The Step Forward psychological intervention service in Sefton and Kirkby is a key element of Mersey Care’s community mental health transformation programme. Requests for the service are only provided via GP or another health professional referral.

Our service aims to meet need outside of secondary mental health care, maximising community assets and providing psychologically informed interventions to support recovery. We work closely with secondary mental health care teams to support seamless transitions between primary and secondary care, and we are passionate in developing our pathways with key statutory and non-statutory services in order to provide a seamless journey for our service users.

We are also aware of the difficulties experienced by people from black, Asian, mixed backgrounds and other minoritised ethnic groups, when accessing mental health services. We work closely with underrepresented communities across the footprint to increase our knowledge and understanding of the challenges people face, and we adapt our services to reduce and overcome the barriers identified.

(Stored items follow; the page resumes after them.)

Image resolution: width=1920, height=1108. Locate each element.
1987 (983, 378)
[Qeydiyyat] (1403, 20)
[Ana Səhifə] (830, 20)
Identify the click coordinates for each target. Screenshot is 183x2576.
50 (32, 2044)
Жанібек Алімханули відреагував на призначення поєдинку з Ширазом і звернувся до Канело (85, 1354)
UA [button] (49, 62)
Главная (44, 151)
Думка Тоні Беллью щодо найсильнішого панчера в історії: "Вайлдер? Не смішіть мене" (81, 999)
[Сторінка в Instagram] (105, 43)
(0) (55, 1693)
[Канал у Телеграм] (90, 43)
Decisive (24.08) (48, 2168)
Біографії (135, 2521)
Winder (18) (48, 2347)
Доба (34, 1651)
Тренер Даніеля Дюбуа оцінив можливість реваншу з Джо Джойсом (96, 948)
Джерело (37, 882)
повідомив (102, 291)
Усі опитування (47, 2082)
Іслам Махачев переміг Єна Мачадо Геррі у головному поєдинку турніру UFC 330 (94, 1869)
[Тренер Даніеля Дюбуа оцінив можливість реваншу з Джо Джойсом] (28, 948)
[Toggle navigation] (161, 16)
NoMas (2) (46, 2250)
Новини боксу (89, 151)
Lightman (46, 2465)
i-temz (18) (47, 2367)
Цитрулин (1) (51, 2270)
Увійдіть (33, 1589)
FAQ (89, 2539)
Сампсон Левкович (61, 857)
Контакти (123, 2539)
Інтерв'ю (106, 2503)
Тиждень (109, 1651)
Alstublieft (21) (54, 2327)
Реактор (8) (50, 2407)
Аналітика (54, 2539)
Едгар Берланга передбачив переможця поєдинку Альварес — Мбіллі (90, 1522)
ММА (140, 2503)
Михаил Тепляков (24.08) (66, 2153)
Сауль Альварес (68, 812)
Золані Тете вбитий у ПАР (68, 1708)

Our psychological intervention teams primarily comprise: clinical psychologists, psychological practitioners and assistant psychologists. We consider input for anyone aged 18 years and over who present with common mental health problems that have greater chronicity or complexity than would be typically seen in an Improving Access to Psychological Therapies (IAPT) service, but whose complexity would not be considered to meet secondary care threshold. Typical presenting issues might include complex multiple trauma, emotional and behavioural dysregulation, and/or moderate or chronic self-harming behaviour (but not severe or life threatening self-harm).

Clients might also present with a history of difficulties with managing emotions safely and difficulties establishing or maintaining positive relationships. The psychological interventions offered are tailored to each individual, and through this, we hope to create a therapeutic setting of mutual trust and respect in which everyone feels heard, valued and understood.